What to produce
With pictures removed, output every record below exactly as written.

----- Supplied records

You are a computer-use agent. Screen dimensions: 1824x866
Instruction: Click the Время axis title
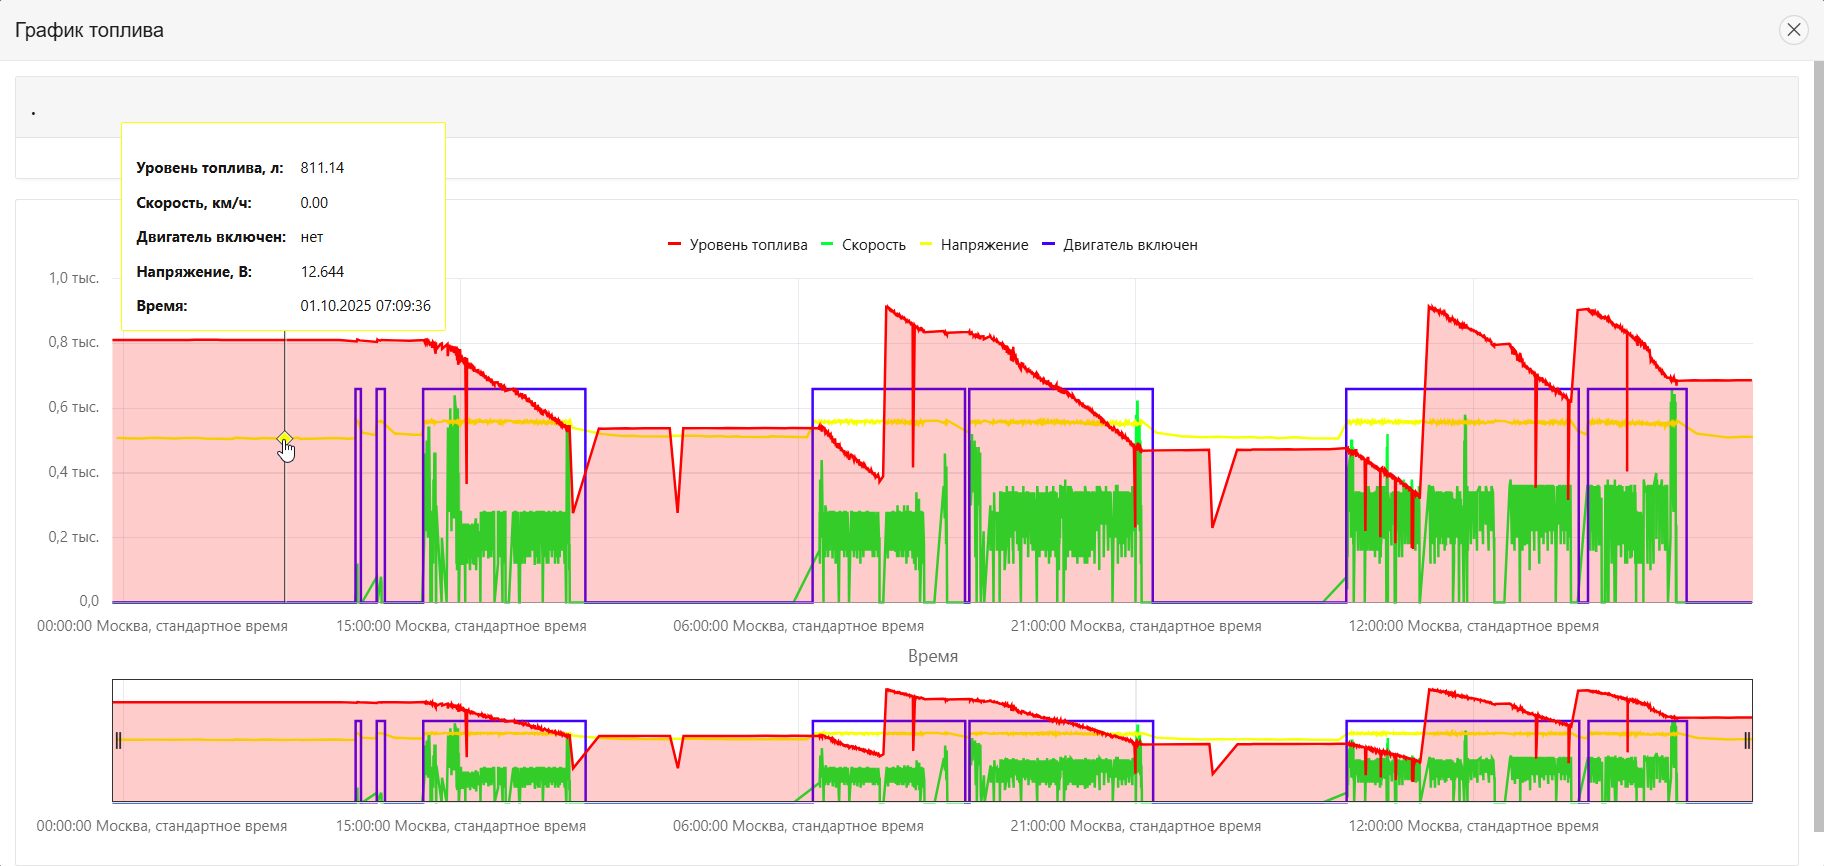tap(932, 656)
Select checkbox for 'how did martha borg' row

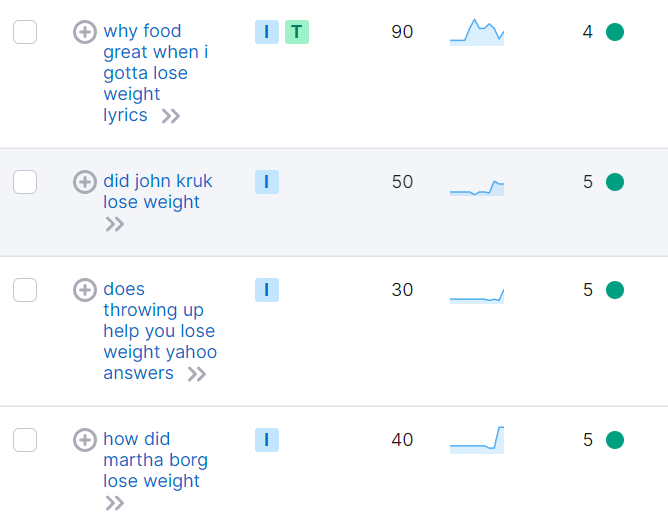click(25, 440)
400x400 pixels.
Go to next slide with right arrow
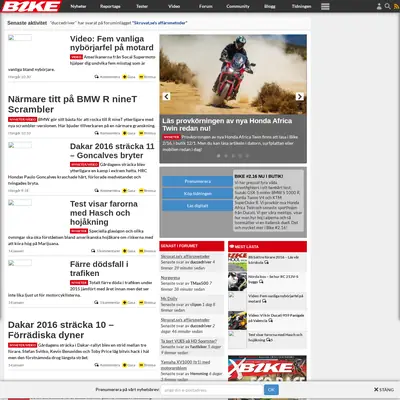299,96
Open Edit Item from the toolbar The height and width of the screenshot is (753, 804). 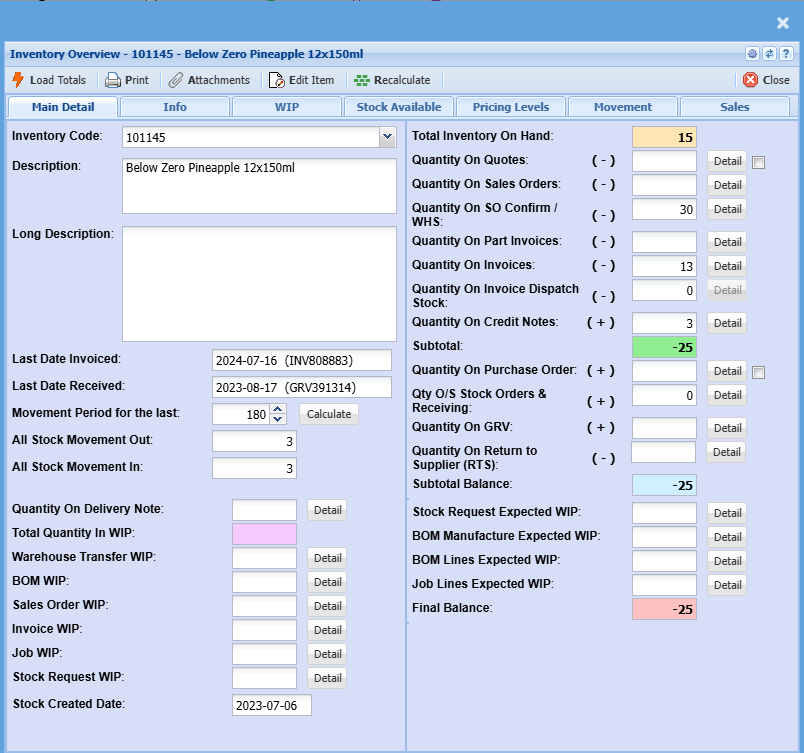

----------

Exercise solution
You are a computer-use agent. Screen dimensions: 1824x866
Instruction: Click the Время axis title
tap(932, 656)
Select checkbox for 'how did martha borg' row

click(25, 440)
400x400 pixels.
Go to next slide with right arrow
299,96
Open Edit Item from the toolbar The height and width of the screenshot is (753, 804). 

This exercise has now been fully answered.